Homem entregava produto na casa dos clientes, diz polícia. Ele foi detido na cidade-satélite.

Polícia Militar  prendeu nesta segunda-feira (9) um homem suspeito de tráfico de anabolizantes "delivery", ou seja, entregues na casa ou no trabalho dos clientes.

A prisão foi na Praça do Relógio, no centro de Taguatinga.


Segundo a PM, dentro da mochila do jovem havia frascos, ampolas e comprimidos.

O suspeito teria dito aos policiais que as drogas valiam cerca de R$ 3 mil e seriam entregues a compradores de várias partes do Distrito Federal.


De acordo com a polícia, os anabolizantes eram entregues "sob encomenda". O homem foi levado à delegacia e, segundo a PM, preso em flagrante pelo crime de tráfico.

Os anabolizantes são hormônios sintéticos fabricados a partir do hormônio sexual masculino, a testosterona.

 

A droga deveria ser usada para tratar disfunções hormonais ou desgaste muscular, mas acabou ficando conhecida por aumentar o tamanho dos músculos, a força física e a resistência.

Eles são vendidos em forma de comprimidos, cápsulas ou injeções. Atletas, fisioculturistas e pessoas que buscam redução da gordura corporal rapidamente acabam usando os anabolizantes indevidamente, alertam os médicos.

Quando o anabolizante é permitido

Polícia Militar do DF encontrou cerca de mil anabolizantes prontos para venda em fábrica caseira em Taguatinga, no DF (Foto: Polícia Militar/Divulgação)

Polícia Militar encontrou cerca de mil anabolizantes prontos para venda em fábrica caseira em Taguatinga

A venda de anabolizantes no Brasil não é totalmente ilegal. Segundo uma lei federal de 2000, farmácias e drogarias podem comercializar o produto, mas somente sob prescrição média.

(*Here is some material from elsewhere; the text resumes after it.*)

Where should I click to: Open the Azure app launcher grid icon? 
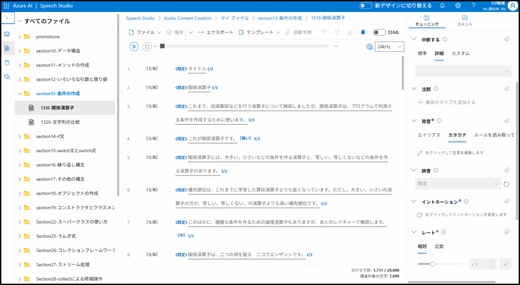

"Não podem ser comercializados pela internet ou telefone, porque só podem ser vendidos com a retenção da receita."

 

Pelas regras da Agência de Vigilância Sanitária (Anvisa), os estabelecimentos que não cumprem a legislação podem pagar multa de R$ 2 mil a R$ 1,5 milhão e perder o alvará sanitário.

A pena para quem falsificar, corromper ou adulteral produto destinado a fins terapêuticos ou medicinais pode, ainda, ser preso de 10 a 15 anos.